In a 1760 edition of The American Instructor held by the American Antiquarian Society, a reader has pulled out the page that included the abortion recipe, either to save it from or to save it for prying eyes. Another copy, held at the Huntington Library in San Marino, California, shows that the Gilbert family treasured the book so much that they used it as kind of a family Bible starting in 1755, with Thomas Gilbert entering the names and birthdates of his children into it, even including the five-day duration of Rachel Gilbert’s labor with their daughter Sarah. Births, abortions, arithmetic—all of them were wrapped up together and taken for granted in this colonial American book, which thanks to Franklin circulated far and wide and for generations, including among enslaved Americans. In 1771, two Black men, both fugitives from enslavement, left at night from Nanjemoy, Maryland, in search of freedom and took with them a gun, powder, and two books, one of which was “Fisher’s Arithmetick.”
As an early American literary critic who works on the history of numeracy, I thought of Franklin’s book multiple times while I read the news this past week. Florida legislators want to excise social and emotional learning exercises from math textbooks for children, as though presenting arithmetic without context has ever been helpful or even the norm. And now, should some version of this draft Supreme Court opinion hold, the ruling on Dobbs v. Jackson Women’s Health will render abortion effectively illegal for myself, my students, and my daughters here in central Ohio, where new Intel factories are about to require tens of thousands of workers with advanced quantitative skills. For many of us, abortion access is an essential part of STEM education. It keeps us in school; it keeps the kids we already have fed and housed while they’re in school. And it is simply health care—like treatment for the umpteen other maladies listed in the colonial medical handbook.

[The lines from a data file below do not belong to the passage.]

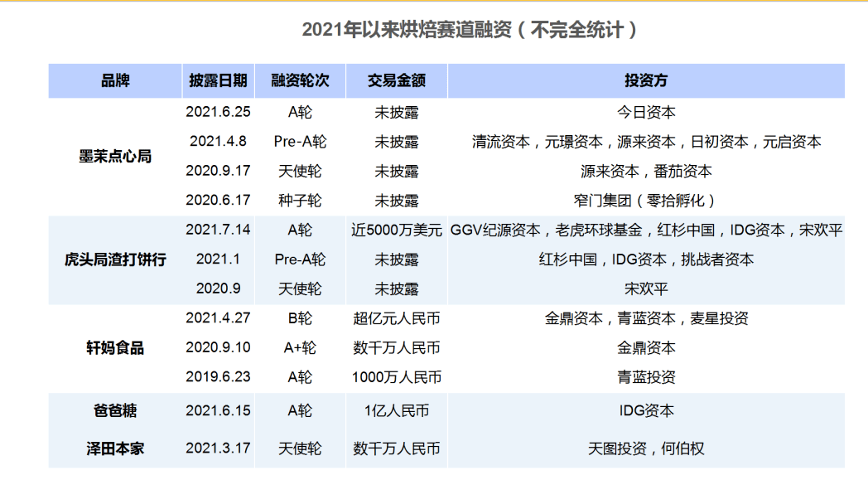Image resolution: width=868 pixels, height=480 pixels.
Task: Select the 交易金额 column header
Action: pyautogui.click(x=397, y=80)
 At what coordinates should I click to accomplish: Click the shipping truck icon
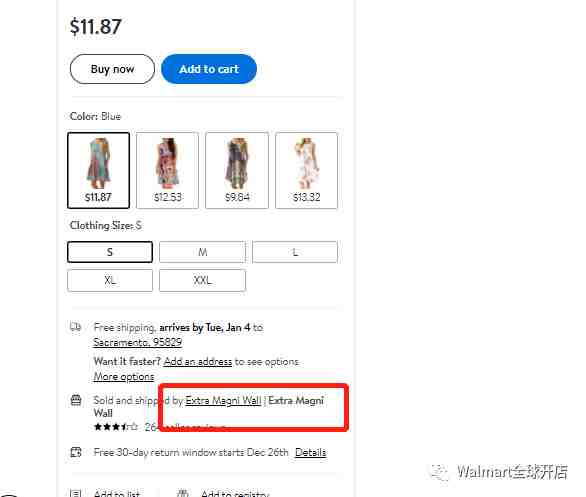tap(75, 327)
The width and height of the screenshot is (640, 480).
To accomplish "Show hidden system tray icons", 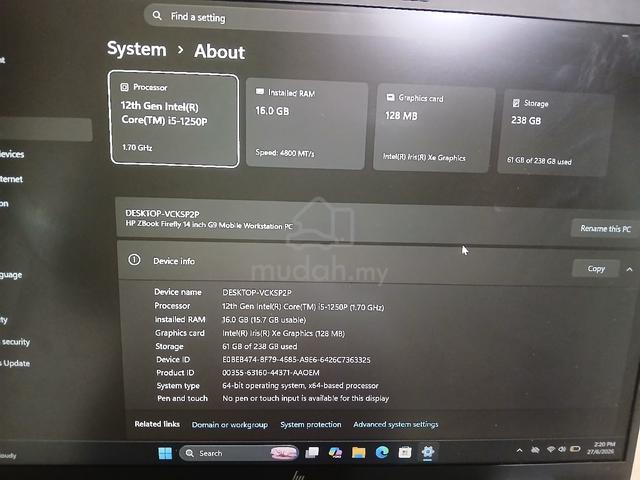I will [x=519, y=451].
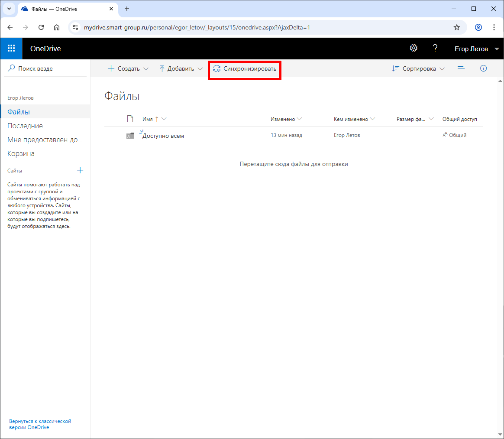Open the Егор Летов account menu

(476, 49)
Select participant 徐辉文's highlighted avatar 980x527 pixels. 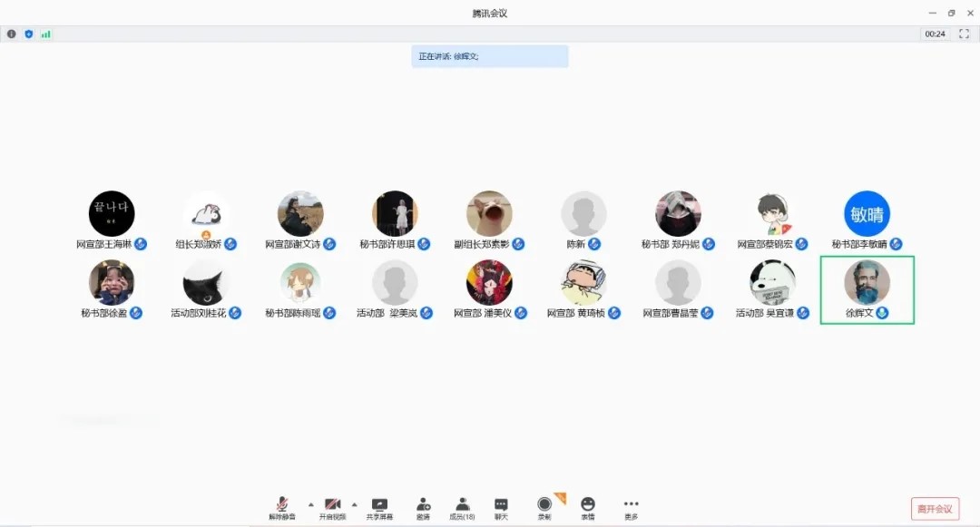[x=867, y=282]
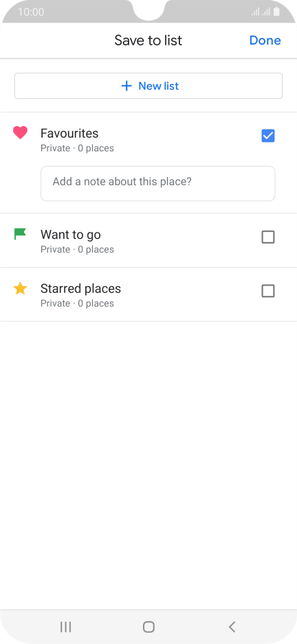This screenshot has width=297, height=644.
Task: Tap the status bar clock showing 10:00
Action: [31, 12]
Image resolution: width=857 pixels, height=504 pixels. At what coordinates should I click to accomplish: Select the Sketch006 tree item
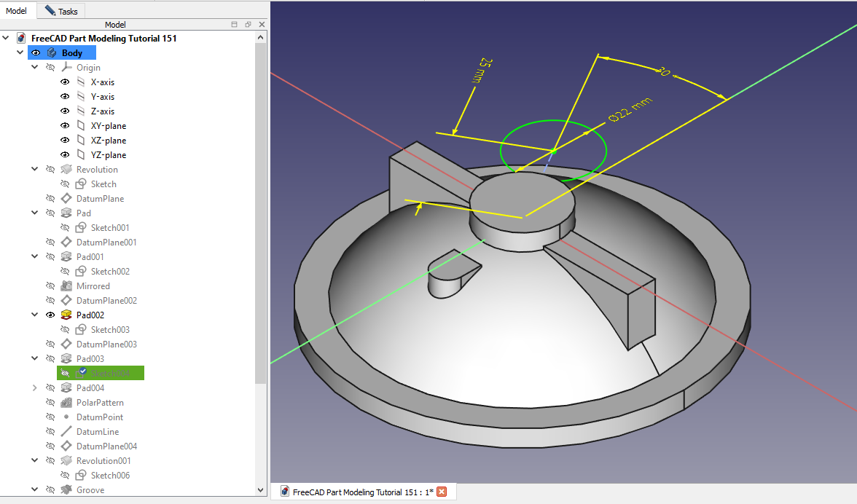point(110,476)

Alito’s draft argues that “Roe and Casey must be overruled,” pointing out that “the Constitution makes no reference to abortion.” Maybe so, but for the Framers’ contemporaries who learned to count with Franklin’s help, safe and accessible abortion was a matter of simple math.
Correction, May 5, 2022: This article originally misidentified John Tennent as James Tennant and misstated the year his medical pamphlet appeared.